Title: Cyclical fluvial response caused by rechannelization

item Shields Jr, Fletcher
item Langendoen, Eddy
item THOMAS, ROBERT - University Of Tennessee
item Simon, Andrew

Submitted to: Proceedings of the World Environmental and Water Resources Congress Conference
Publication Type: Proceedings
Publication Acceptance Date: 1/20/2011
Publication Date: 5/24/2011
Citation: Shields Jr, F.D., Langendoen, E.J., Thomas, R.E., Simon, A. 2011. Cyclical fluvial response caused by rechannelization. Proceedings of the World Environmental and Water Resources Congress Conference. CD-ROM.

Interpretive Summary: Historically, river channel management has often included radical channel straightening and enlargement to alleviate flooding, but these measures frequently cause accelerated erosion upstream and sediment deposition downstream. Watersheds disturbed by channelization are difficult to stabilize, and creative approaches are called for. A case study based on the Yalobusha River in northern Mississippi is used to illustrate problems caused by channelization and rechannelization. The analysis highlights the importance of designing channel systems to convey or store sediment loads from upstream reaches.

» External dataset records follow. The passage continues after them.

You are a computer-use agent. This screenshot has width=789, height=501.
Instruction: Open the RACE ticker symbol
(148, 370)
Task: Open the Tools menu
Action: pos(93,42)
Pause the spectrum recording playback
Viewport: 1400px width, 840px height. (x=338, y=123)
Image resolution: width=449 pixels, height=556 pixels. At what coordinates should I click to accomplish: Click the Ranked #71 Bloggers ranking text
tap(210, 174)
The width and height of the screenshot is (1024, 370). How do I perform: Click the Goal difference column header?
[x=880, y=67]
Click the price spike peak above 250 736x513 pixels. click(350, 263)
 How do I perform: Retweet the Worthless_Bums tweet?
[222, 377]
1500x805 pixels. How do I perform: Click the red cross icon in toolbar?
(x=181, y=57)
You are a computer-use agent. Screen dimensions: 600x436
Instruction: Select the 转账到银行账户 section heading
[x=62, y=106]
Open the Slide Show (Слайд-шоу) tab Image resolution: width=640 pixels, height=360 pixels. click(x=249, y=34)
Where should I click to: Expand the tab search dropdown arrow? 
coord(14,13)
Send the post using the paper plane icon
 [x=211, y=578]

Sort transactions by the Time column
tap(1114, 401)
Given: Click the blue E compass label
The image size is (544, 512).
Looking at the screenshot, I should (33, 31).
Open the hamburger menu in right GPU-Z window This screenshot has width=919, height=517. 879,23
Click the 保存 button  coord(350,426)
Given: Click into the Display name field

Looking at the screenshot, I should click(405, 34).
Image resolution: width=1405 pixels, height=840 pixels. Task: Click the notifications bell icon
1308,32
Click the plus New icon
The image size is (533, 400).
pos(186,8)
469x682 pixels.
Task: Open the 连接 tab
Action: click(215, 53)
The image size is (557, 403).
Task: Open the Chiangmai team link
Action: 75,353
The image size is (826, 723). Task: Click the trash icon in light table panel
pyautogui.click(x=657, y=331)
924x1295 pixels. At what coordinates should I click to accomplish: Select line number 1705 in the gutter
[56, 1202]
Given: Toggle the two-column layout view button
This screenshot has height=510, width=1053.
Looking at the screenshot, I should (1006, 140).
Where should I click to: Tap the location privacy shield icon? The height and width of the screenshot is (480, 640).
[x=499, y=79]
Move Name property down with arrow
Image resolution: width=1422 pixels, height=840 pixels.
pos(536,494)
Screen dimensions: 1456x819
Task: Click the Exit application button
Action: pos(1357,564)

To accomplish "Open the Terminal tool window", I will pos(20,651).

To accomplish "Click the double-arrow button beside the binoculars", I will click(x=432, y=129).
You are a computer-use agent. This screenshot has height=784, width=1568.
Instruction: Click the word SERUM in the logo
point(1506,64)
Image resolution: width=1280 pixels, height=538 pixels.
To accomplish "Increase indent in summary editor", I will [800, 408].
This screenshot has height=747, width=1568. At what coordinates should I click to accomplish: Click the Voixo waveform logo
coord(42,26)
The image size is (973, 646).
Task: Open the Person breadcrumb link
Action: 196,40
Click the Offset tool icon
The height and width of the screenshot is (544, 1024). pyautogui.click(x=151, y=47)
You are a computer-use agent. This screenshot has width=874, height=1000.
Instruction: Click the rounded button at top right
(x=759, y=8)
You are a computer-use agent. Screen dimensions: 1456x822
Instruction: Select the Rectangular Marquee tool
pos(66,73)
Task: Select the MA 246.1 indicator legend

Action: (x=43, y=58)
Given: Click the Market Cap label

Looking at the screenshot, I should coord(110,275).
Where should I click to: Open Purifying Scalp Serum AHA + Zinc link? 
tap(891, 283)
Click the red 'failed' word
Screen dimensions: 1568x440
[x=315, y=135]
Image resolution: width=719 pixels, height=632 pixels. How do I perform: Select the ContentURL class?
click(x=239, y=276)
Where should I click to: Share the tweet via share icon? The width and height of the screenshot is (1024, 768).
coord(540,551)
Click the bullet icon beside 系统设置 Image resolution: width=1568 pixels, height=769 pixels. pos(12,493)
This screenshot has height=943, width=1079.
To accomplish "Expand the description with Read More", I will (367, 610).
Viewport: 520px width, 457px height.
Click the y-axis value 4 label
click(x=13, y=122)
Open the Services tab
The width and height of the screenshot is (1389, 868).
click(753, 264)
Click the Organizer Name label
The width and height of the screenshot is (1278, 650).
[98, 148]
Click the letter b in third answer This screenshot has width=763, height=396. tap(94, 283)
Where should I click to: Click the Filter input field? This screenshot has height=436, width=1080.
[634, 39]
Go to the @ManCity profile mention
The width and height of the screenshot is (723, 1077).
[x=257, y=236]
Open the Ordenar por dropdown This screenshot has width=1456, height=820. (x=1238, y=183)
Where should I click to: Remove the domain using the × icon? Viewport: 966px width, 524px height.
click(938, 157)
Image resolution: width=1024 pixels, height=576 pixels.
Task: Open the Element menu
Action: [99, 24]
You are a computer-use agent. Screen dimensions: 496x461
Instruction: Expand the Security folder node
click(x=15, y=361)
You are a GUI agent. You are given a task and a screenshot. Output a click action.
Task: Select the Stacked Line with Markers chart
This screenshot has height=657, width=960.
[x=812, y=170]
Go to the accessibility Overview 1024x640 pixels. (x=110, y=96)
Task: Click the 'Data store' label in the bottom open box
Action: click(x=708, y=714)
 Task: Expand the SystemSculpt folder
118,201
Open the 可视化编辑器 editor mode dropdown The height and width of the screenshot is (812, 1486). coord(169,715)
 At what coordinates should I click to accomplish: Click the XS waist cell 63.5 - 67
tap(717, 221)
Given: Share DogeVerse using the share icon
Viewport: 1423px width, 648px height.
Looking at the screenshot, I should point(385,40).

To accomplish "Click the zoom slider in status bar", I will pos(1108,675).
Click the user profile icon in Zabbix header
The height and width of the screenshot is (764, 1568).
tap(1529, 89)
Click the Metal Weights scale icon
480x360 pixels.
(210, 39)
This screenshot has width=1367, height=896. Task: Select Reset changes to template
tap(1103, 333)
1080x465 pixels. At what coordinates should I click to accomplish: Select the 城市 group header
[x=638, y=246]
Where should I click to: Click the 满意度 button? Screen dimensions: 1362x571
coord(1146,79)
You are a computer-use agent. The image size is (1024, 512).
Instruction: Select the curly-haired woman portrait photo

Technical Abstract: The Yalobusha River system in northwestern Mississippi was channelized ca. 1967 to enhance channel capacity and alleviate flooding. Design of the channelization project allowed the enlarged, straightened channel to discharge into an unmodified sinuous reach, and the junction between these two geometries featured a sudden reduction (~200x) in sediment transport capacity. A plug of sediment and large wood formed in the channelized reach immediately upstream of the point where the channelized reach terminated, filling the channel, forcing all flows over the banks, flooding low areas upstream and accelerating further deposition. In 2003, following strategic installation of erosion controls throughout the upstream watershed, the action agency decided to rechannelize 4 km of the blocked channel at a cost of $1.13 million. However, the sharp transition between the two geometries was retained. Fluvial response consisted of blockage and avulsion of the new channel less than one year later. This example highlights the importance of maintaining sediment transport continuity in river channel management.